_Task to carry out_
Every record must be restated exactly as written.

_Given information_
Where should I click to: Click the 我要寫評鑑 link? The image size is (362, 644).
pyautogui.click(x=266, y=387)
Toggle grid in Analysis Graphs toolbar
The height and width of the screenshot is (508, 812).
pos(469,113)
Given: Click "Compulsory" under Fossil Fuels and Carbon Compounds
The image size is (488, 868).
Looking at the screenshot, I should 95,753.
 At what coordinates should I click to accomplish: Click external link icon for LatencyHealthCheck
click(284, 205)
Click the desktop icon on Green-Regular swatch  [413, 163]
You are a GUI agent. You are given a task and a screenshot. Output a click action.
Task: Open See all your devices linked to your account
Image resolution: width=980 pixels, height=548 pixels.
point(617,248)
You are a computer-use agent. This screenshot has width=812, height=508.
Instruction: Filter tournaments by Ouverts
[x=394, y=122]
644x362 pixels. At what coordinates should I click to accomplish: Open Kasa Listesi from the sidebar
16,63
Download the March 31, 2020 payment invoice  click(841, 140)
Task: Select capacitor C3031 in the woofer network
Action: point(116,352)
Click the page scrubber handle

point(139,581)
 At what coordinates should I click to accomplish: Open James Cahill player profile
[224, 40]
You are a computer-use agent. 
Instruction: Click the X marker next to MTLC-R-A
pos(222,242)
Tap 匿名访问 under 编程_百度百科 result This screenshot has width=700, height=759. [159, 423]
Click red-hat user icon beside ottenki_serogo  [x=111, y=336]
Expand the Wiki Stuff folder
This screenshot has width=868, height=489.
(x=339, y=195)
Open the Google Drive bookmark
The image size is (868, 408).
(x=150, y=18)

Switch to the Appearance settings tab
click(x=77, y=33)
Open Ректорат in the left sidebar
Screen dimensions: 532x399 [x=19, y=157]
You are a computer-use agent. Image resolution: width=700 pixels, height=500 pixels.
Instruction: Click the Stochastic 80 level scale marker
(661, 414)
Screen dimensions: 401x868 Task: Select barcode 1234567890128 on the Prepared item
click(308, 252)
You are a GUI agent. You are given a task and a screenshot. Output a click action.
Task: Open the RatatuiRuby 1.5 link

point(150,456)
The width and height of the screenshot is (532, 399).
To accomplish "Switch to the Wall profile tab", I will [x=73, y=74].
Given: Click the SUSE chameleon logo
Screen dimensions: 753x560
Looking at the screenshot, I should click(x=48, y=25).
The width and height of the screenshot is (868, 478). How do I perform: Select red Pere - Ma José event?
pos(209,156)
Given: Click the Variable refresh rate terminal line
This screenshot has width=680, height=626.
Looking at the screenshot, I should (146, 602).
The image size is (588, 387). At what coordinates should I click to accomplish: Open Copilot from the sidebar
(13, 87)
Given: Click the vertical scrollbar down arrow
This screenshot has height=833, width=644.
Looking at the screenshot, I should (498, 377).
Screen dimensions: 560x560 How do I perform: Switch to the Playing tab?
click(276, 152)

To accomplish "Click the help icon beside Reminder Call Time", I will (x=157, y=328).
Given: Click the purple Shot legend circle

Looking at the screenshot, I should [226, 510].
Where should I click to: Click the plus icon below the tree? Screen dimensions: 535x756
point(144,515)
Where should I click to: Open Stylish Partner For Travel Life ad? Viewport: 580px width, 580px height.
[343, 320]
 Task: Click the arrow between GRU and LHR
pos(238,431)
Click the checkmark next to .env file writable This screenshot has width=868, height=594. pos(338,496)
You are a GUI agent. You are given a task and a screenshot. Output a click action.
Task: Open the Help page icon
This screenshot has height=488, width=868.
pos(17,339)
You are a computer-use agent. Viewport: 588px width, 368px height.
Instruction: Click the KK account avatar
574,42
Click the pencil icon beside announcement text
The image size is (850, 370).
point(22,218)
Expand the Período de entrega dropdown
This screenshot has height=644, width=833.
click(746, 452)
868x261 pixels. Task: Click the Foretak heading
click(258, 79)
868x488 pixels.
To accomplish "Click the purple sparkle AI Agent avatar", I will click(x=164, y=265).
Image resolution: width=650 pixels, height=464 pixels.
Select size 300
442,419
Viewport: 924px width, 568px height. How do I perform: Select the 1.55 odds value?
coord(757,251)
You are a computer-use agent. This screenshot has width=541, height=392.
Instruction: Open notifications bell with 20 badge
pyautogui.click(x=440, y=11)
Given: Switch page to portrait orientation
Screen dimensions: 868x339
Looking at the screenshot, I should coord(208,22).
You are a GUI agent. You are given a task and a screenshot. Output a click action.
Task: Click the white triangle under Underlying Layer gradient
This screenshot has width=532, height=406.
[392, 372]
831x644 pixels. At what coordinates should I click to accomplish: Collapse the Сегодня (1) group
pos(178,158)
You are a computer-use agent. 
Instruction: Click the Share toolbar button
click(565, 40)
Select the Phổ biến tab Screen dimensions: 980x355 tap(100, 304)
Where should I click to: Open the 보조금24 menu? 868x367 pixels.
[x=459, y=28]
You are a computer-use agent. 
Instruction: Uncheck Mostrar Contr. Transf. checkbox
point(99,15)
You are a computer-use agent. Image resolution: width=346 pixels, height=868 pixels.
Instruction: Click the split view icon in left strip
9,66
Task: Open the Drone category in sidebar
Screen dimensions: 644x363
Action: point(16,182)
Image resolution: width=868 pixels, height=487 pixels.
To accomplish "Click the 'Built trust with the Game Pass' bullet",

_Solution to the exercise_
Where should I click to: Click the 我要寫評鑑 link? The image size is (362, 644).
pyautogui.click(x=266, y=387)
Toggle grid in Analysis Graphs toolbar
The height and width of the screenshot is (508, 812).
pos(469,113)
Given: Click "Compulsory" under Fossil Fuels and Carbon Compounds
The image size is (488, 868).
Looking at the screenshot, I should 95,753.
 At what coordinates should I click to accomplish: Click external link icon for LatencyHealthCheck
click(284, 205)
Click the desktop icon on Green-Regular swatch  [413, 163]
You are a GUI agent. You are given a task and a screenshot. Output a click action.
Task: Open See all your devices linked to your account
Image resolution: width=980 pixels, height=548 pixels.
point(617,248)
You are a computer-use agent. This screenshot has width=812, height=508.
Instruction: Filter tournaments by Ouverts
[x=394, y=122]
644x362 pixels. At what coordinates should I click to accomplish: Open Kasa Listesi from the sidebar
16,63
Download the March 31, 2020 payment invoice  click(841, 140)
Task: Select capacitor C3031 in the woofer network
Action: point(116,352)
Click the page scrubber handle

point(139,581)
 At what coordinates should I click to accomplish: Open James Cahill player profile
[224, 40]
You are a computer-use agent. 
Instruction: Click the X marker next to MTLC-R-A
pos(222,242)
Tap 匿名访问 under 编程_百度百科 result This screenshot has width=700, height=759. [159, 423]
Click red-hat user icon beside ottenki_serogo  [x=111, y=336]
Expand the Wiki Stuff folder
This screenshot has width=868, height=489.
(x=339, y=195)
Open the Google Drive bookmark
The image size is (868, 408).
(x=150, y=18)

Switch to the Appearance settings tab
click(x=77, y=33)
Open Ректорат in the left sidebar
Screen dimensions: 532x399 [x=19, y=157]
You are a computer-use agent. Image resolution: width=700 pixels, height=500 pixels.
Instruction: Click the Stochastic 80 level scale marker
(661, 414)
Screen dimensions: 401x868 Task: Select barcode 1234567890128 on the Prepared item
click(308, 252)
You are a GUI agent. You are given a task and a screenshot. Output a click action.
Task: Open the RatatuiRuby 1.5 link

point(150,456)
The width and height of the screenshot is (532, 399).
To accomplish "Switch to the Wall profile tab", I will [x=73, y=74].
Given: Click the SUSE chameleon logo
Screen dimensions: 753x560
Looking at the screenshot, I should click(x=48, y=25).
The width and height of the screenshot is (868, 478). How do I perform: Select red Pere - Ma José event?
pos(209,156)
Given: Click the Variable refresh rate terminal line
This screenshot has width=680, height=626.
Looking at the screenshot, I should (146, 602).
The image size is (588, 387). At what coordinates should I click to accomplish: Open Copilot from the sidebar
(13, 87)
Given: Click the vertical scrollbar down arrow
This screenshot has height=833, width=644.
Looking at the screenshot, I should (498, 377).
Screen dimensions: 560x560 How do I perform: Switch to the Playing tab?
click(276, 152)

To accomplish "Click the help icon beside Reminder Call Time", I will (x=157, y=328).
Given: Click the purple Shot legend circle

Looking at the screenshot, I should [226, 510].
Where should I click to: Click the plus icon below the tree? Screen dimensions: 535x756
point(144,515)
Where should I click to: Open Stylish Partner For Travel Life ad? Viewport: 580px width, 580px height.
[343, 320]
 Task: Click the arrow between GRU and LHR
pos(238,431)
Click the checkmark next to .env file writable This screenshot has width=868, height=594. pos(338,496)
You are a GUI agent. You are given a task and a screenshot. Output a click action.
Task: Open the Help page icon
This screenshot has height=488, width=868.
pos(17,339)
You are a computer-use agent. Viewport: 588px width, 368px height.
Instruction: Click the KK account avatar
574,42
Click the pencil icon beside announcement text
The image size is (850, 370).
point(22,218)
Expand the Período de entrega dropdown
This screenshot has height=644, width=833.
click(746, 452)
868x261 pixels. Task: Click the Foretak heading
click(258, 79)
868x488 pixels.
To accomplish "Click the purple sparkle AI Agent avatar", I will click(x=164, y=265).
Image resolution: width=650 pixels, height=464 pixels.
Select size 300
442,419
Viewport: 924px width, 568px height. How do I perform: Select the 1.55 odds value?
coord(757,251)
You are a computer-use agent. This screenshot has width=541, height=392.
Instruction: Open notifications bell with 20 badge
pyautogui.click(x=440, y=11)
Given: Switch page to portrait orientation
Screen dimensions: 868x339
Looking at the screenshot, I should coord(208,22).
You are a GUI agent. You are given a task and a screenshot. Output a click action.
Task: Click the white triangle under Underlying Layer gradient
This screenshot has width=532, height=406.
[392, 372]
831x644 pixels. At what coordinates should I click to accomplish: Collapse the Сегодня (1) group
pos(178,158)
You are a computer-use agent. 
Instruction: Click the Share toolbar button
click(565, 40)
Select the Phổ biến tab Screen dimensions: 980x355 tap(100, 304)
Where should I click to: Open the 보조금24 menu? 868x367 pixels.
[x=459, y=28]
You are a computer-use agent. 
Instruction: Uncheck Mostrar Contr. Transf. checkbox
point(99,15)
You are a computer-use agent. Image resolution: width=346 pixels, height=868 pixels.
Instruction: Click the split view icon in left strip
9,66
Task: Open the Drone category in sidebar
Screen dimensions: 644x363
Action: point(16,182)
Image resolution: width=868 pixels, height=487 pixels.
To accomplish "Click the 'Built trust with the Game Pass' bullet",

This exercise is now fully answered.